Recently, there was a discussion about favorite romance authors. One of the authors whose name I recognized but had never read was Heather Graham. And no, I didn’t recognize it because of the other Heather Graham, I simply hadn’t found time to read anything she’d written. Having just finished Down in New Orleans, I have to say that I am definitely going to be finding more of her books to get me through the winter!
I will admit, I haven’t been one to jump on anything that strayed too far from standard contemporary romance. The description of this book intrigued me, so I figured it was worth a shot. I had no clue what I was in for!
One problem I have with a lot of mystery novels is they are too choreographed. You know what’s going to happen long before it does and then you’re left wondering what was so big about the result. Too many times, you’re introduced to the killer in a way that makes you hate them and know that they’re the one who did it. I thought I had it figured out about four different times. I was wrong four different times.

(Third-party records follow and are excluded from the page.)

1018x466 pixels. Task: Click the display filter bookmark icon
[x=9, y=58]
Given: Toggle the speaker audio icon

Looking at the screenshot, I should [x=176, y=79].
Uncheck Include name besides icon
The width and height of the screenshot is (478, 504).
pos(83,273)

The reason I never started reading suspense romance was I didn’t see how the two could fit together without feeling cheated on one plot or the other. While I’m not sure that Mark and Ann would have felt the sparks they felt given the circumstances, it’s what made them work as a couple. There was a great tension between them. She didn’t want him flaunting his authority and telling her what to do. He was falling for her and that caused problems for him professionally. It was a good back and forth between the two.
Given the shared history between Jon and Mark, as well as the murder investigation, the conflict between these two characters is one of the few low points of the book. I can’t imagine that with everything they’ve shared, combined with the fact that Mark is trying to put Jon behind bars, that they would have almost no bad blod between them.
Heather Graham also did a good job sprinkling hints throughout the book regarding why Gina wasn’t just another murder victim. I’ll admit, that was another jaw popper for me when it continued to unravel, right up to the end of the book. I suppose that her character was developed enough, seeing as she was a dead woman from page one, but it would have been nice to learn more about why those who loved her did, even when it meant looking past her multiple lovers and prostitution.
This one is definitely going into the “read it again” pile!